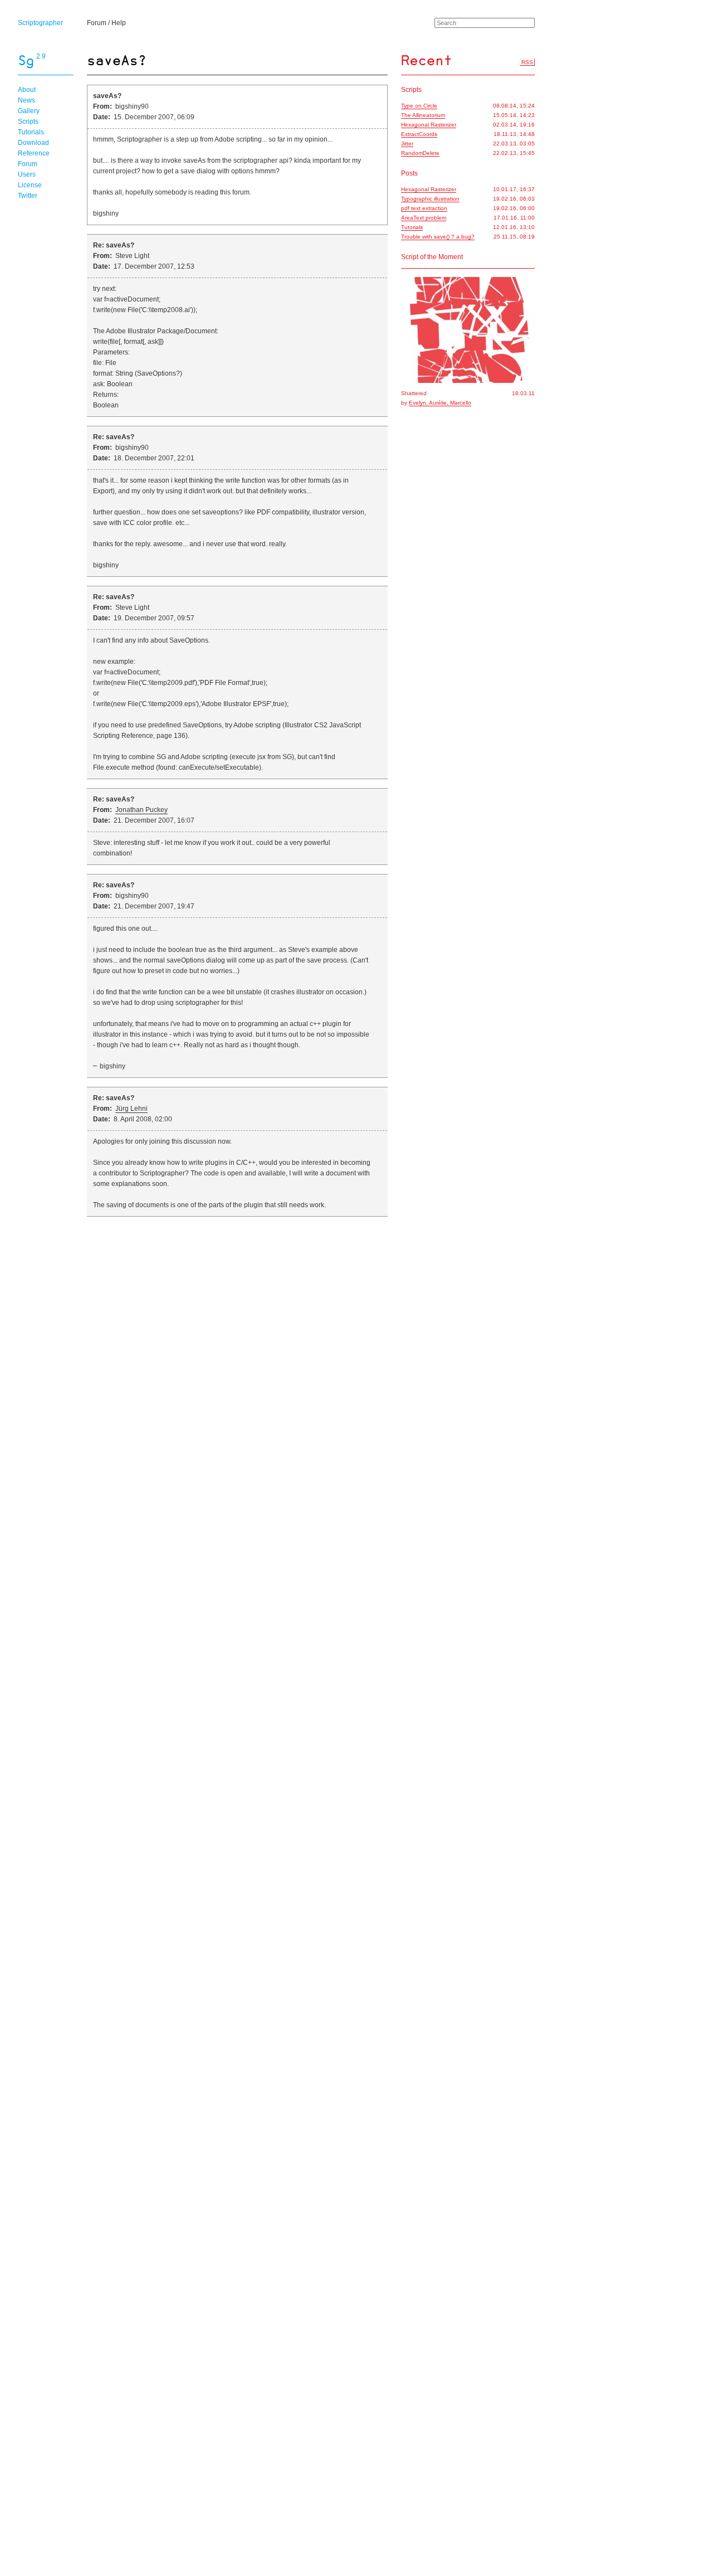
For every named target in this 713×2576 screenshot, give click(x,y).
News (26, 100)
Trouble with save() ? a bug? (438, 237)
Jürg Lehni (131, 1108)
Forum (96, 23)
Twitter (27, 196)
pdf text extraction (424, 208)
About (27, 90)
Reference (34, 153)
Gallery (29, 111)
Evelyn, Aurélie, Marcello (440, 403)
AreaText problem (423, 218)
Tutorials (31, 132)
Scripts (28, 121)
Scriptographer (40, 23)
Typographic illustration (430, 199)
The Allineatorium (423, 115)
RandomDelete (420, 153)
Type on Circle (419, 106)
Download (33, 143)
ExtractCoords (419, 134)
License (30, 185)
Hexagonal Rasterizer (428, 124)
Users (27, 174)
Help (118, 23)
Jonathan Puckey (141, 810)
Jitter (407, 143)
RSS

---

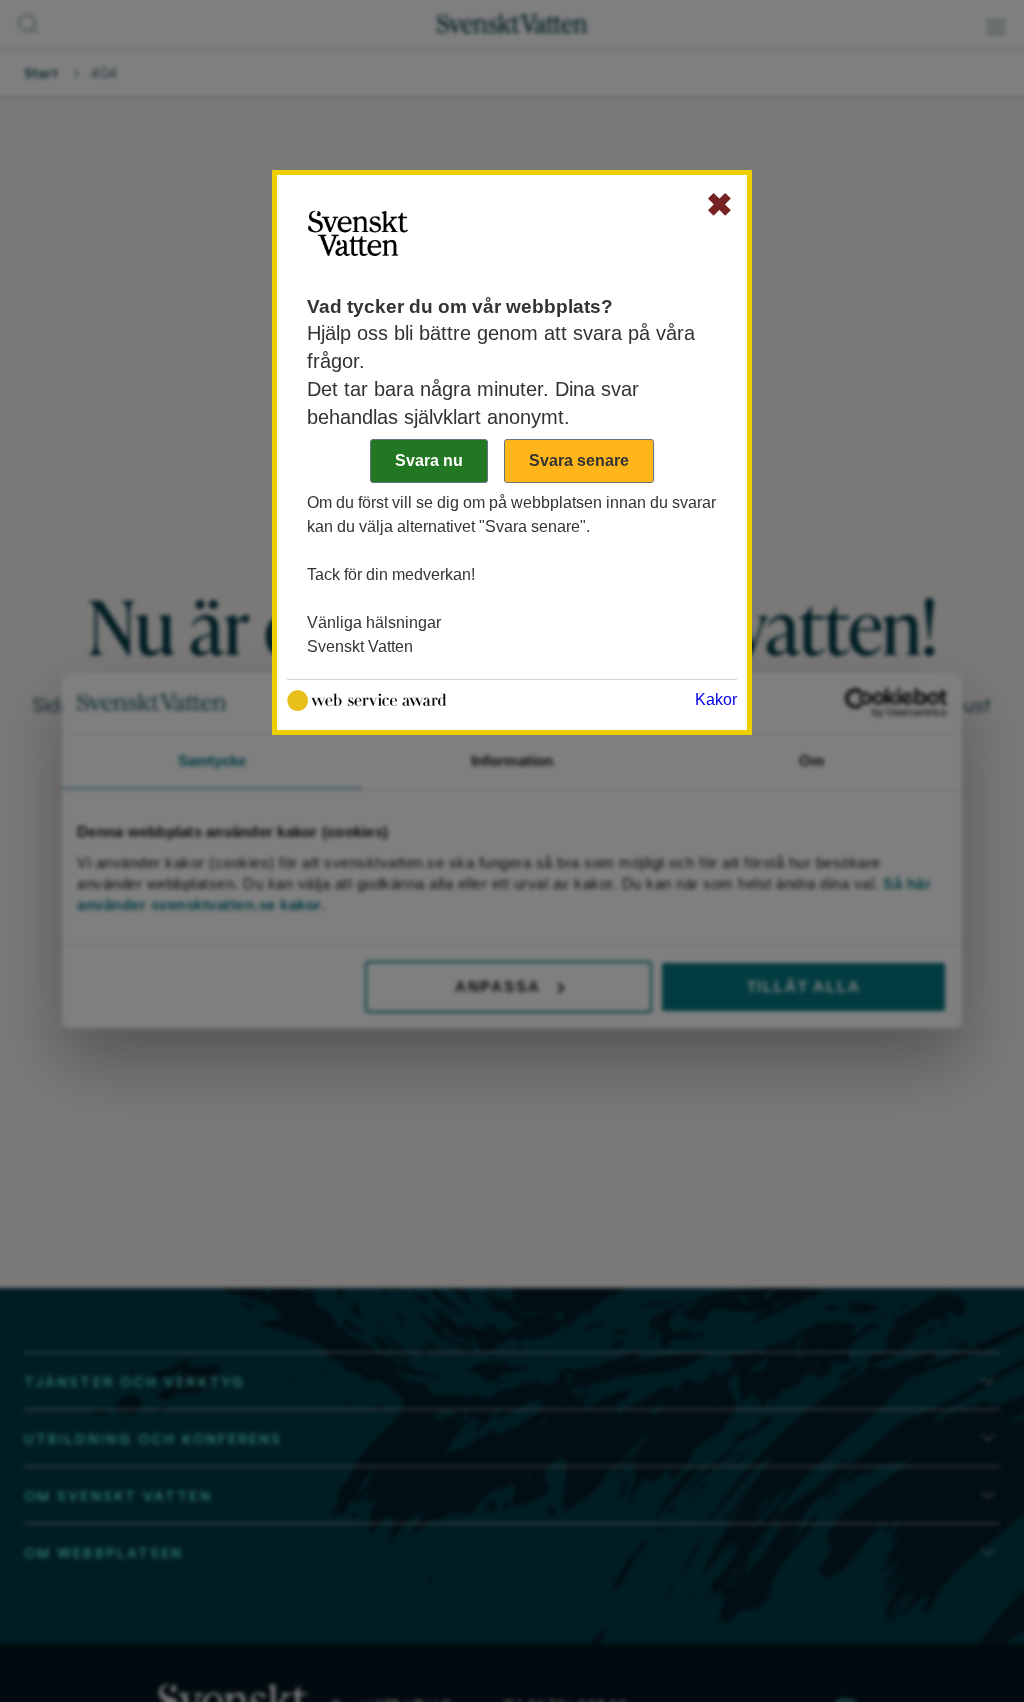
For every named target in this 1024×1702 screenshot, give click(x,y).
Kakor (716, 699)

• _Task to carry out_
What lines of the listing above hold "give"? Copy all of them.

• _Result of this exercise_
For every named target in this 713×2576 screenshot, give click(x,y).
For every named target in this 1024×1702 screenshot, give click(x,y).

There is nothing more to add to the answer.